Saved entries:
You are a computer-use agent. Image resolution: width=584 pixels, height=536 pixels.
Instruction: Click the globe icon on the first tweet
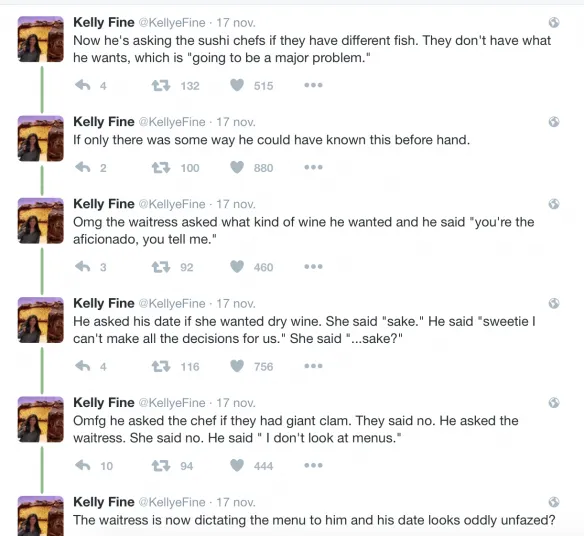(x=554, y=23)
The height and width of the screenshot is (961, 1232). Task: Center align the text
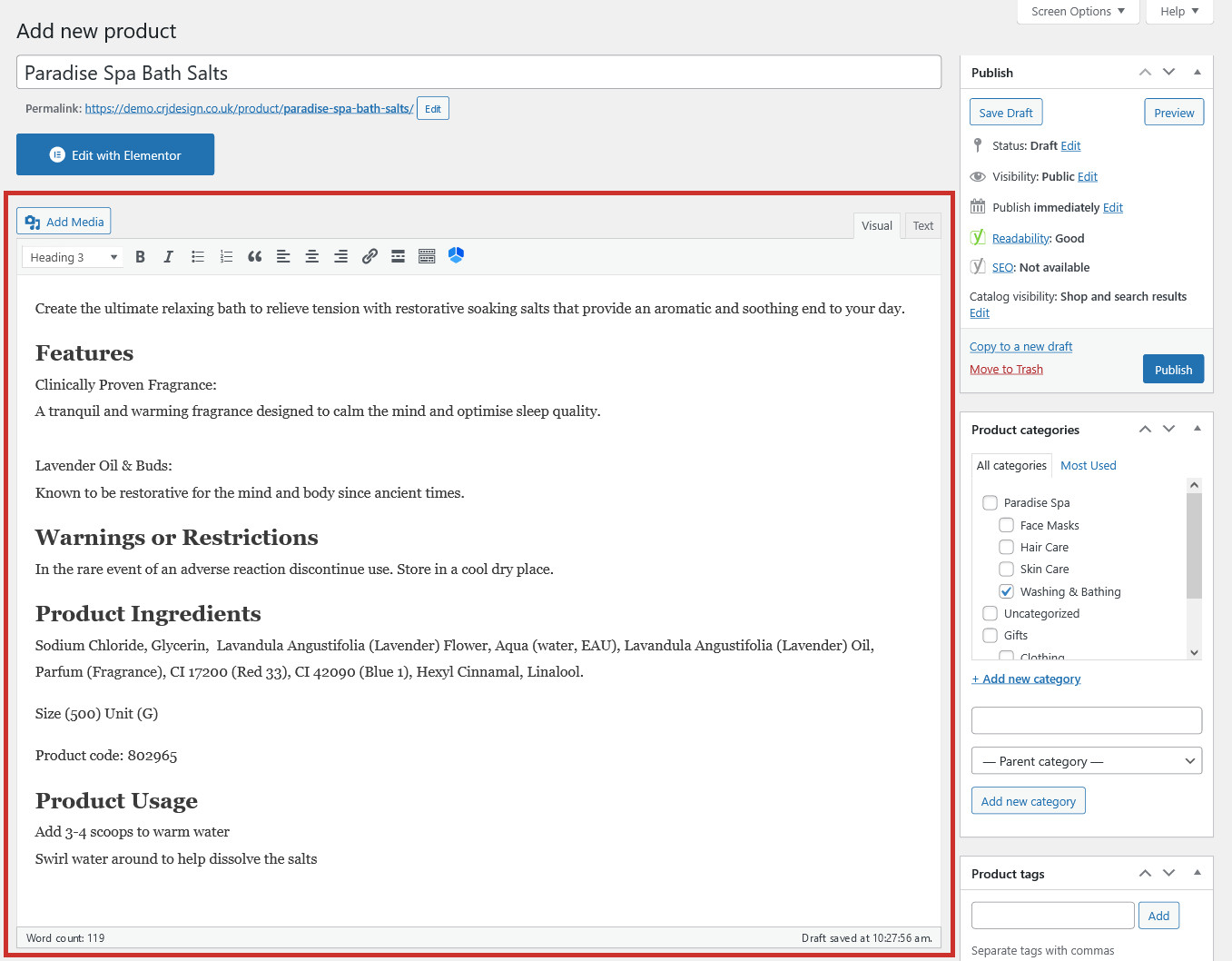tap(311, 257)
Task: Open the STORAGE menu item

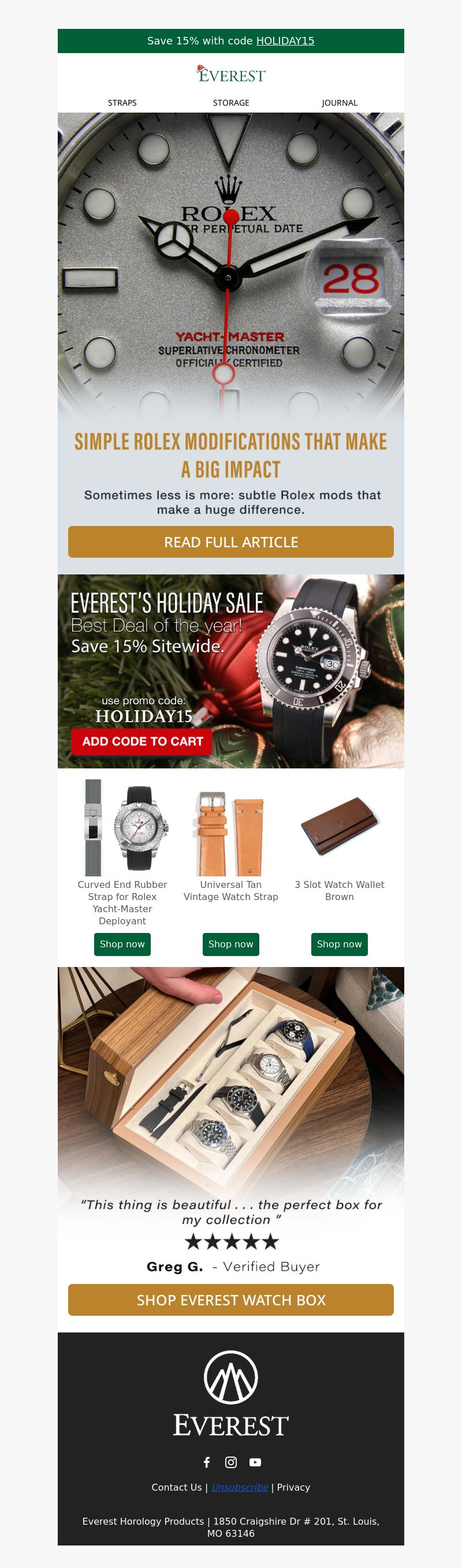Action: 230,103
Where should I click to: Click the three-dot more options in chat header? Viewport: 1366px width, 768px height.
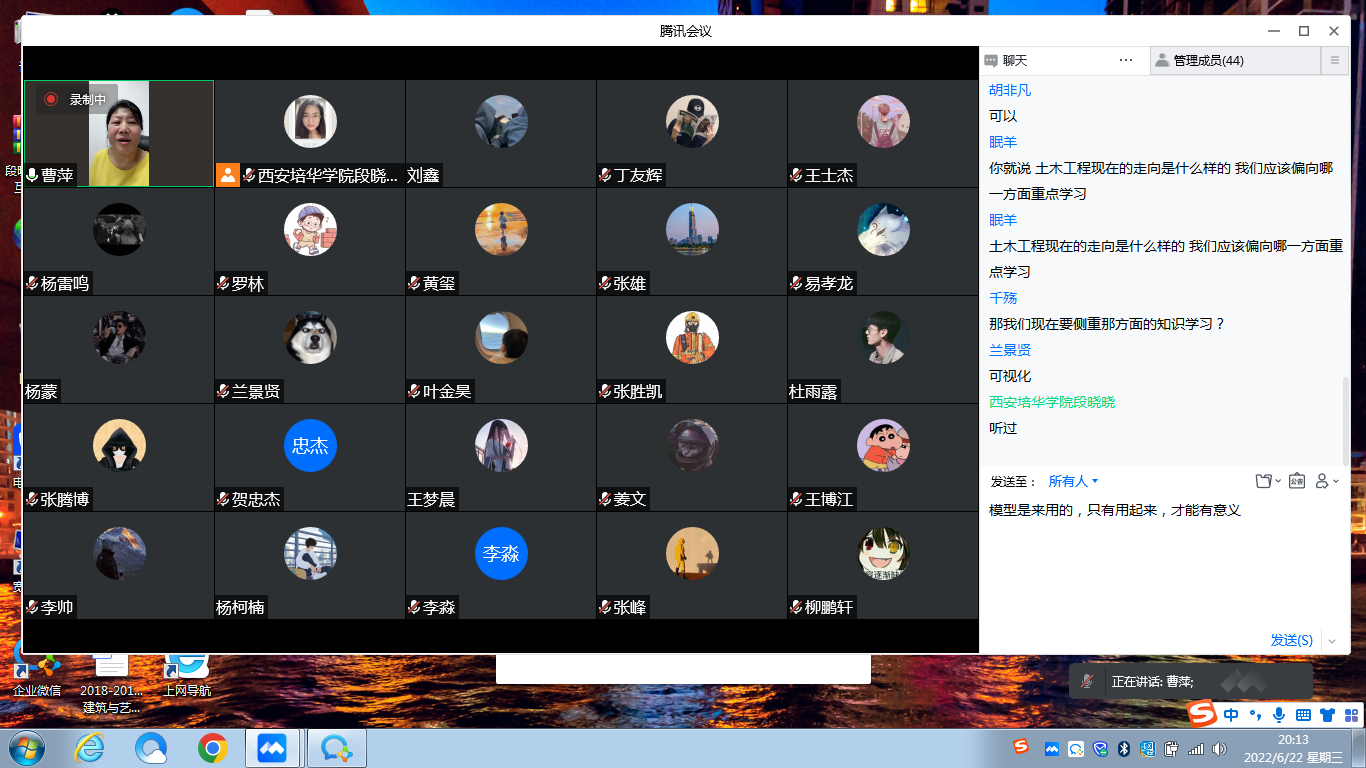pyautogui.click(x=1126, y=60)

Task brief
Output each entry above word for word. The pictures stay out.

Exercise solution
You are a computer-use agent. Image resolution: width=584 pixels, height=536 pixels.
Instruction: Click the globe icon on the first tweet
(x=554, y=23)
The height and width of the screenshot is (961, 1232). Task: Center align the text
tap(311, 257)
Task: Open the STORAGE menu item

Action: 230,103
Where should I click to: Click the three-dot more options in chat header? Viewport: 1366px width, 768px height.
pyautogui.click(x=1126, y=60)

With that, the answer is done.